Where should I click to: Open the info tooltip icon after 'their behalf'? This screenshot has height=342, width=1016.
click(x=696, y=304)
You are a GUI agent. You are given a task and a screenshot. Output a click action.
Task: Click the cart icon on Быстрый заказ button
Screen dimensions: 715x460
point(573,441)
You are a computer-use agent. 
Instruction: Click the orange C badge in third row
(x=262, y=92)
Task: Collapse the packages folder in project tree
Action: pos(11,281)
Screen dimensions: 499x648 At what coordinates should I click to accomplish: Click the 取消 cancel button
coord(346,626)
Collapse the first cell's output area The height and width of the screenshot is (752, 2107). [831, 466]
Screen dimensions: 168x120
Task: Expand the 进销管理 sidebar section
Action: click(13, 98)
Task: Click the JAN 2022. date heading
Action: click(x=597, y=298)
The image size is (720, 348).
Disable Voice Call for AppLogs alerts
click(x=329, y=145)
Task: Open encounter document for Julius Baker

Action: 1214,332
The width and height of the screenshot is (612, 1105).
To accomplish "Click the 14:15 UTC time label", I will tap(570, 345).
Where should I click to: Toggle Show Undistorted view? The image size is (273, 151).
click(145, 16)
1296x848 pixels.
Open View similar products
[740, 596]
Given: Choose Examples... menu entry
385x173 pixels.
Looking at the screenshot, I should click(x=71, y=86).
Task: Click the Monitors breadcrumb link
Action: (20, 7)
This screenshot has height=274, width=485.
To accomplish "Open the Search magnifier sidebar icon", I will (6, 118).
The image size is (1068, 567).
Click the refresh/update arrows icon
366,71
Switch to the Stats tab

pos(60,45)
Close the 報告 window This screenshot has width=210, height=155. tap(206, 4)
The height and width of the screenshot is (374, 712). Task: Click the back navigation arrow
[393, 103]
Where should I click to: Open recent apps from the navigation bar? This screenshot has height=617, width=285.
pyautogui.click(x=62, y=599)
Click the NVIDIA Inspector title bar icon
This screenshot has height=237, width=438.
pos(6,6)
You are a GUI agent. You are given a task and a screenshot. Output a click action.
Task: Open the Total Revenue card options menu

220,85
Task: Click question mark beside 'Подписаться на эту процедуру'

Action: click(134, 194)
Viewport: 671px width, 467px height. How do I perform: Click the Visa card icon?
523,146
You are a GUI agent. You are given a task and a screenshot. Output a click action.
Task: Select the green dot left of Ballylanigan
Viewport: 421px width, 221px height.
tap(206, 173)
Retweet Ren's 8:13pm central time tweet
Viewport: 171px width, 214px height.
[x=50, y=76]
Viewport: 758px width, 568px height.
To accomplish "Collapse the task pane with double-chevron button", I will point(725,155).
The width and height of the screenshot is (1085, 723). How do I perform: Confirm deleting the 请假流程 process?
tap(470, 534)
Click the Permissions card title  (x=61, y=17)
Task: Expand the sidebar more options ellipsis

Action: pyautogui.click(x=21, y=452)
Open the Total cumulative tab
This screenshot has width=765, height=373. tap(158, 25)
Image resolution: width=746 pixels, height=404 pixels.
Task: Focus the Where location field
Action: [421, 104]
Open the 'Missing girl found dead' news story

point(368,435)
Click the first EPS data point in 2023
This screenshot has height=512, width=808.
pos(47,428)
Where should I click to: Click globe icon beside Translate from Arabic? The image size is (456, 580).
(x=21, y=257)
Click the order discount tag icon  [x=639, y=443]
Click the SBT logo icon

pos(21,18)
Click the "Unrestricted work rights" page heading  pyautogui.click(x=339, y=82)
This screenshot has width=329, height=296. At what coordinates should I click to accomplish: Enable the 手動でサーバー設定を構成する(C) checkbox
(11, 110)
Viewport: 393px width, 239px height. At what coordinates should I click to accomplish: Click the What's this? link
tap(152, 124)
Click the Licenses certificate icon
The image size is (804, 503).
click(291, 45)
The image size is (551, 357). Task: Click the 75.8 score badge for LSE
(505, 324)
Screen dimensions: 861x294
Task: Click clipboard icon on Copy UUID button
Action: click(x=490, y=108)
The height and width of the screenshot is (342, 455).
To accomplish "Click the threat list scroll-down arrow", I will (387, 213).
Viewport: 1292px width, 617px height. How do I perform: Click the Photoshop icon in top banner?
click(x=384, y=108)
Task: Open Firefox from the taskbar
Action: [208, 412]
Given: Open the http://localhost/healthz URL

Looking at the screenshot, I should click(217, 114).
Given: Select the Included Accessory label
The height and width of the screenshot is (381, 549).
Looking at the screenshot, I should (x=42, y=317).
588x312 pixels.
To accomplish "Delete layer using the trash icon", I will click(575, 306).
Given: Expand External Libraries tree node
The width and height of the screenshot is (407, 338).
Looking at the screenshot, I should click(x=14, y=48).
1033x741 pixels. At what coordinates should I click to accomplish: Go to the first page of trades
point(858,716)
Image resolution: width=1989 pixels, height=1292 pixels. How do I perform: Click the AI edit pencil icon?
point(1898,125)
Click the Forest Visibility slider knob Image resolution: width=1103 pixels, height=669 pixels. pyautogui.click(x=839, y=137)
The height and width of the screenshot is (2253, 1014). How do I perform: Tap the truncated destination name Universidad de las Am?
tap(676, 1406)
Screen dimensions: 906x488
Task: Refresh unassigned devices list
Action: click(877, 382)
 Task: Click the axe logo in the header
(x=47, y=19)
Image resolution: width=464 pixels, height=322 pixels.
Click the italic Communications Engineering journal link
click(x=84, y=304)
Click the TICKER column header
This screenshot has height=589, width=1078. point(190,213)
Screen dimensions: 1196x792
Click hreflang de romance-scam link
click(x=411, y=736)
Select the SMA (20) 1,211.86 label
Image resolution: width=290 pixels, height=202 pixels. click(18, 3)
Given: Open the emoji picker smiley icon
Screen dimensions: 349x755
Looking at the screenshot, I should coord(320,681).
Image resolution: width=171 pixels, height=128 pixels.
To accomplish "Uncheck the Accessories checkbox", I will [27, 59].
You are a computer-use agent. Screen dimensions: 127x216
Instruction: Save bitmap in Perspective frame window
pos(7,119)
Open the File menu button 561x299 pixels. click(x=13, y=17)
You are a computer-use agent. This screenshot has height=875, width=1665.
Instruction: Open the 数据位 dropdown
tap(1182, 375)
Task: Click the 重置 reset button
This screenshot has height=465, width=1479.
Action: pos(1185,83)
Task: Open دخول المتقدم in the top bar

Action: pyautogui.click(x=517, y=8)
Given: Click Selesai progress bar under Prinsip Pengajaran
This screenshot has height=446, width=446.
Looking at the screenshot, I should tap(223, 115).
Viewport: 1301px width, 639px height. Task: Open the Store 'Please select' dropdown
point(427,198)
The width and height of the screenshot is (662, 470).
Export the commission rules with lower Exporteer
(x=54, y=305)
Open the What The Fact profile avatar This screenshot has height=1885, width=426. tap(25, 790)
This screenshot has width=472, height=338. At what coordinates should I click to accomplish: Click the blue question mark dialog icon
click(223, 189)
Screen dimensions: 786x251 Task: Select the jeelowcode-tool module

_ _ _ _ _

## Exercise directions
Above are some records. Copy each of their lines that holds the string "computer".

## Final answer
You are a computer-use agent. 
You are a computer-use agent. Screen dimensions: 127x216
You are a computer-use agent. This screenshot has height=875, width=1665.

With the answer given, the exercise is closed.